Some of the primary reasons why performance management systems always fail are due to the weak structure of the process, lack of communication, and overemphasizing recent performances. Poor structure accentuates failure because performance management is not a one-time process and needs to be addressed regularly. A well-structured performance management system aids employees to understand better the goals of the company, which helps to improve the general performance of the employees (Cascio & Aguinis, 2005). Lack of proper communication between the manager an employee will fail the performance management system because the employees will not be aware of what is expected of them. Due to the various biases such as recency bias, overemphasizing on recent performance will lead to failure of the performance management system.

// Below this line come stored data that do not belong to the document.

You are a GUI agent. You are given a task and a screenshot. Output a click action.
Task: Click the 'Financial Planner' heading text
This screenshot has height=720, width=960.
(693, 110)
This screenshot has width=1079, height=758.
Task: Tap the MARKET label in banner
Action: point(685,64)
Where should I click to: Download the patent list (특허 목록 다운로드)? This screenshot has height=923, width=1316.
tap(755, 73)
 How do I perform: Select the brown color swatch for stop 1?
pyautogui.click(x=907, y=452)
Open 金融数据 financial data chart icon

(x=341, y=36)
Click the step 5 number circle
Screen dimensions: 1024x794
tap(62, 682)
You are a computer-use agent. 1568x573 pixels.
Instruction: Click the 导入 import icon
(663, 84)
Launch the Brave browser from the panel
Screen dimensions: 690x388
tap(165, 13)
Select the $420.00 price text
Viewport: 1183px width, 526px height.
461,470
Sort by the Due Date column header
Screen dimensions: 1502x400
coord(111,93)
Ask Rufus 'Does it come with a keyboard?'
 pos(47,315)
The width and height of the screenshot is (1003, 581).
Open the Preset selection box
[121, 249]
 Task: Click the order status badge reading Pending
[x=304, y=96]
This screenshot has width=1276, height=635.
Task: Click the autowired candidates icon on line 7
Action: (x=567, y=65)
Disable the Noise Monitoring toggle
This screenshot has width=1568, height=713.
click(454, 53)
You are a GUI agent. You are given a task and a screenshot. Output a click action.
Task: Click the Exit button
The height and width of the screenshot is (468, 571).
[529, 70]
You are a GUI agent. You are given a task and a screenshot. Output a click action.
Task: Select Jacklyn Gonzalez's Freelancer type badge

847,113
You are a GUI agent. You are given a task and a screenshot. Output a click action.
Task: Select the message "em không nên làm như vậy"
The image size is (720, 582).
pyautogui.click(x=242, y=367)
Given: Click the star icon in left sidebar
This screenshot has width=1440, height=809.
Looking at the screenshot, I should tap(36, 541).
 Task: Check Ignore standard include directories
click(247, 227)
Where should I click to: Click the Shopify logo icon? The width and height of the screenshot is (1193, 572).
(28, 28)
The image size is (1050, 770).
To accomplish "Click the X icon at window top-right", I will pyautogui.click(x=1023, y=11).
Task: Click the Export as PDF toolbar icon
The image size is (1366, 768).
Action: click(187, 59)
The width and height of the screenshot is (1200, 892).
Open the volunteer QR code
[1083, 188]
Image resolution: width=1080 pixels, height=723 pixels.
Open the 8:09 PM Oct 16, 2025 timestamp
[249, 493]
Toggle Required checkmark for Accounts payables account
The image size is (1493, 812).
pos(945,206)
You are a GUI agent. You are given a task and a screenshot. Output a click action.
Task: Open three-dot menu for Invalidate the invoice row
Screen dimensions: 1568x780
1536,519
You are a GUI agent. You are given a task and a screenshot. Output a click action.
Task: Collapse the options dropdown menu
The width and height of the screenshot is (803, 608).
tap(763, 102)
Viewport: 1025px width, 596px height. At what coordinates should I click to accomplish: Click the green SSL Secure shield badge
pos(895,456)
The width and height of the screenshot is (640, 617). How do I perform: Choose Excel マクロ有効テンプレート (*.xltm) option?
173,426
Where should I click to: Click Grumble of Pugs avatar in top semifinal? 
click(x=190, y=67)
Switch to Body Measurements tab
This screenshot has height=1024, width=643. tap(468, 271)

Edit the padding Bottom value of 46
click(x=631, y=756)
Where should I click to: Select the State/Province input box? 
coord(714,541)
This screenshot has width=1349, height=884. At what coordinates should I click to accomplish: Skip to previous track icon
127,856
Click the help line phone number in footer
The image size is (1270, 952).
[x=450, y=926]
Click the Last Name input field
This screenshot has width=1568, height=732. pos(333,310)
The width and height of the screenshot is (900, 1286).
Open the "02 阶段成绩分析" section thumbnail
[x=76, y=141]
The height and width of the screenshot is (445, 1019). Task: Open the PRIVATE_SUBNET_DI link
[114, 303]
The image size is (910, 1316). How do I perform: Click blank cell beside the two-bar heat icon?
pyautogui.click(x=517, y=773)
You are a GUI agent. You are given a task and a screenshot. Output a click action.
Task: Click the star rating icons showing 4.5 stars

An excellent example of a performance management system that failed is one that was previously adopted by Adobe. The company removed all its formal performance management activities because it believed that performing annual reviews was labor intensive. The experiment was declared a failure after the company reported that no performance management was not working. The reason why Adobe was forced to change its performance management process was that the previous one lacked strategic focus (Cascio & Aguinis, 2005).
On the other hand, an exemplary example of a performance management system that was successful was one adopted by General Electric. The company chose a once-a-year review ritual which proved invaluable in improving the performance of the company. The success of the performance management system was due to more feedback and putting more emphasis on development.